• **EXERCISE OBJECTIVE**: Carry on the comment thread about Australia, Deepseek, and US tech companies from its last comment.

• **SELECTED EXTRACT**:
-------------------------
That doesn't mean they aren't competent. They can be super competent. And they can be a force for good.

But some young men seem extra prone to an authoritarian mindset and are super willing to surrender themselves to the authority of older men. Perhaps some women are as well but they tend to get used differently.

[–] [email protected] 22 points 2 days ago* (last edited 2 days ago) (3 children)

Meanwhile our governments services and tenders practically demand US software and services provided by US companies on US controlled hosting. I haven't seen any good use for LLMs beyond being an amusement but downloading the Deepseek model to run locally is absolutely safe and local models is all anyone should be using with any data where they have a responsibility, ethical or legal, to maintain privacy and security. And it you are doing things properly and everything is local then Deepseek reportedly has some efficiency advantages that make it worth considering over alternatives.

Preventing exfiltration of Australian data to foreign jurisdictions is absolutely the correct thing to do but block OpenAI and Microsoft and other US companies as well. Once again Australia does whatever its told. I kind of understand when it is the mining barrons or real estate developers given they do at least make some economic contribution to the country. But I have no idea why we suck off US tech bros when all they do is lower our productivity by addicting us to crap products, corrupt our democracy and extort rent from us for the privilege.

[–] [email protected] 4 points 3 days ago* (last edited 3 days ago)

Australia doesn't give a shit about trade with the US. They are less than 5% of our exports. They are the ones that lose in a trade war.
-------------------------
[Stored data]
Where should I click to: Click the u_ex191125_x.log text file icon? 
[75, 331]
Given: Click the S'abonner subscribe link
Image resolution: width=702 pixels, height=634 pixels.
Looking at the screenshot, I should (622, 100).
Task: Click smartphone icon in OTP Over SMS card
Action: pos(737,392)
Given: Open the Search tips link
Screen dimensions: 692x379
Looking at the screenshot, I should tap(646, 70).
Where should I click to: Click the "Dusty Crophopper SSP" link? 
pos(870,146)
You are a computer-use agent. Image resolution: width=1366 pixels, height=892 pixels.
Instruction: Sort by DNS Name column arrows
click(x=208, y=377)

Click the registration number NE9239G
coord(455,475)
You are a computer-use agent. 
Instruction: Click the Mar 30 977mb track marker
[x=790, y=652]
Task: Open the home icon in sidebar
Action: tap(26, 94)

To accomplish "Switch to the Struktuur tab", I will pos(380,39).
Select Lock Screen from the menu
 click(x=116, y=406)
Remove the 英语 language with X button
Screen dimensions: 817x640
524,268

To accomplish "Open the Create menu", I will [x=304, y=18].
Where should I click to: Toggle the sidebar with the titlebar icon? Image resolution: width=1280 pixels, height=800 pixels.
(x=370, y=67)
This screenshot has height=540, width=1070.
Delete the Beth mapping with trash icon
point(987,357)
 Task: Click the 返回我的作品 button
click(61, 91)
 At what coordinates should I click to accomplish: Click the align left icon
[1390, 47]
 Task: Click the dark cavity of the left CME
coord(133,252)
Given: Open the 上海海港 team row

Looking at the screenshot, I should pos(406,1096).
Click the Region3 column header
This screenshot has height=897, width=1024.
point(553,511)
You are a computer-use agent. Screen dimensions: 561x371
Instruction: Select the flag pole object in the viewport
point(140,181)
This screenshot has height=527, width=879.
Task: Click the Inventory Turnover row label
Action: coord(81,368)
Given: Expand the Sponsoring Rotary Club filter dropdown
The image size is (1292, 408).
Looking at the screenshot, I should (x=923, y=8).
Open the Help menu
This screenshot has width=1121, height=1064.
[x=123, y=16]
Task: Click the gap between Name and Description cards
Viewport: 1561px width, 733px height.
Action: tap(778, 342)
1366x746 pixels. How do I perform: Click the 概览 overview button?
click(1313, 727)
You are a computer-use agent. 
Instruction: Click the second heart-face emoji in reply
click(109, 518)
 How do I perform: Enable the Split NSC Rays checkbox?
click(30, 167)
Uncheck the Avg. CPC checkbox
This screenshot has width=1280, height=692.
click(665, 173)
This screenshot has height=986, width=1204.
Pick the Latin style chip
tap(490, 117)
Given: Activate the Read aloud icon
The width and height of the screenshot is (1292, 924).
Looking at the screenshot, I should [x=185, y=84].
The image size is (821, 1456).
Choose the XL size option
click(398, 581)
-------------------------
• **RESPONSE TO THIS TASK**:
We care about trade with China and when China got petty and Trumpish we handled it fine by diversifying markets until they got over their hissy fit and returned to their senses.

Often the US is an aggressive competitor in our export markets and if they score some own goals in trade wars our exporters will take the advantage just like they do to us whenever they can.

The real problem is what this idiocy does to the global economy as that impacts everyone.

[–] [email protected] 7 points 3 days ago* (last edited 3 days ago)

That is the way the USA works. The country elects a tyrant who runs the executive government stacked with their cronies, people who will back them and who need to be rewarded for their support (the spoils system). It has always been like that. They formed too early and didn't have the benefit of evolving mature parliamentary democracies like the other British colonies.

It is the job of their sorry excuse for a parliament and the politicised institution that substitutes for a high court to keep the executive accountable but both have demonstrated an unwillingness to hold the executive to account and without a true separation of powers they are clearly in very dangerous territory.

The people of the US are in control of their own destiny. They have the numbers and the power to make their country whatever they want. If they fail to do so, through their cowardice or complacency it isn't because they lack the ability but the will.

[–] [email protected] 3 points 4 days ago

Were going to need a bigger shirt.

[–] [email protected] 7 points 4 days ago* (last edited 4 days ago) (2 children)

Davinci Resolve is owned by Blackmagic Design Pty Ltd a privately owned Australian company. Australia is still a liberal democracy and a long term friend of Canada. Incidentally Røde Microphones are also Australian.

Canva is Australian founded and bought the UK company that created the Affinity suite. While the Australian founders are major shareholders I imaging there is a hell of a lot if US equity behind them but at least they aren't Adobe.

I use a 100% free and open source software stack. It involves some sacrifice of features and interoperability that won't be acceptable to many people but things have come a long way and it's worth having a serious look before dismissing.

The US businesses mafia has deep hooks into enterprise, education and government markets and can't be budged. I hope Trump goes nuclear on this trade war nonsense because it might be the best hope yet to open up the software market to some real competition.

I still remember owning a Matrox video card and using Corel applications. Good old days.